O cinema continua presente ao entrar em Ouarzazate, a meia hora de carro. Com excepção da alcáçova de Taourirt, a cidade não é a mais interessante de Marrocos, mas a localização converte-a num local de passagem rumo ao deserto do Sul.
Além disso, a presença dos Atlas Studios identificam-na como uma meca cinematográfica de primeira linha. A Múmia, Cercados, Babel e outras tantas produções foram aqui filmadas. Os estúdios ocupam uma extensão de cinco quilómetros, onde o cartão-pedra adapta a área adjacente a qualquer localização desejada, da meseta tibetana ao Antigo Egipto. Esta versatilidade deve-se ao hammada, o deserto pedregoso, de superfície dura e pouca areia que caracteriza a paisagem naquela zona. Na prática, é uma imensa tela onde se pode pintar com imaginação.

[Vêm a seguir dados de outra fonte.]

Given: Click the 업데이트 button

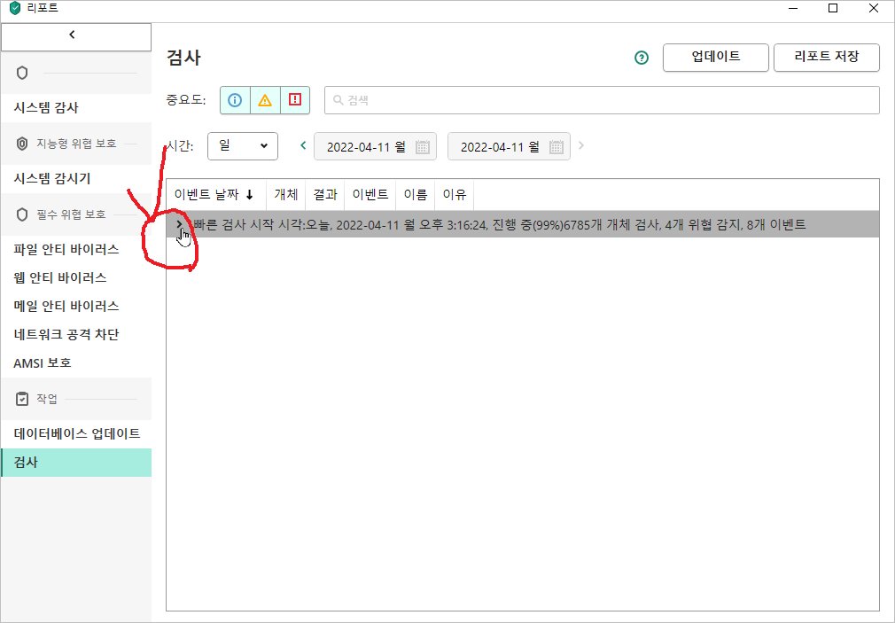Looking at the screenshot, I should (x=716, y=58).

Muito diferente é o território que se estende entre Ouarzazate e Zagora. É o vale do Draa, provavelmente o mais belo do país. O rio que lhe dá o nome flui oculto durante boa parte do seu curso até se revelar perto de Agdz, transformando a paisagem. A cidade surge como um reflexo, envolta por um grande palmeiral e extensos campos de cultivo, depois de circular entre desfiladeiros de rocha. As casas de adobe situam-se numa cota mais alta para não desaproveitar um metro de solo fértil. Destas casas entram e saem crianças e adultos carregados com instrumentos agrícolas ou conduzindo o gado até à horta. A vida corre sob a frescura das árvores. A cor da pele dos habitantes de Agdz, mas também da casbá de Timirdate ou da própria Zagora, é sensivelmente mais escura. Muitos são descendentes distantes de escravos sudaneses trazidos pelas caravanas árabes na Idade Média.
O mesmo sonho de palmeiral no deserto repete-se mais a norte, em Skoura. Para aqui chegar, é preciso recuar pelo mesmo caminho até Ouarzazate viajando pela N-10 em direcção a nordeste. Cerca de quarenta quilómetros depois, encontram-se as portas deste oásis onde o sultão almóada Yaqub al-Mansur teve a excelente ideia de mandar plantar setecentas mil palmeiras no século XII, talvez obedecendo a um ditado popular: “Os filhos acabarão por te deixar, mas, quando plantas uma palmeira, esta fica sempre contigo.”
O aroma a damasco, a toranja ou a menta estende-se a seus pés, onde crescem os pomares que aproveitam a sombra, enquanto o som da água a correr pelos canais ou khettaras transmite uma grande sensação de paz. De facto, a vida em Skoura tem muito da calma de outros tempos, quando fumar o narguilé era uma desculpa para conversar com um visitante ocasional.
Aprovisione algumas tâmaras medjool, as mais apreciadas pelo seu tamanho e doçura e inicie a última etapa da viagem. Noentanto, antes, deve visitar a vizinha Ameridil, espectacular pela abundância de torreões. A sua visão tanto evoca a Legião Francesa como as obras de Paul Bowles, o escritor e músico norte-americano que fixou a sua residência em Tânger em 1947 até morrer em 1999.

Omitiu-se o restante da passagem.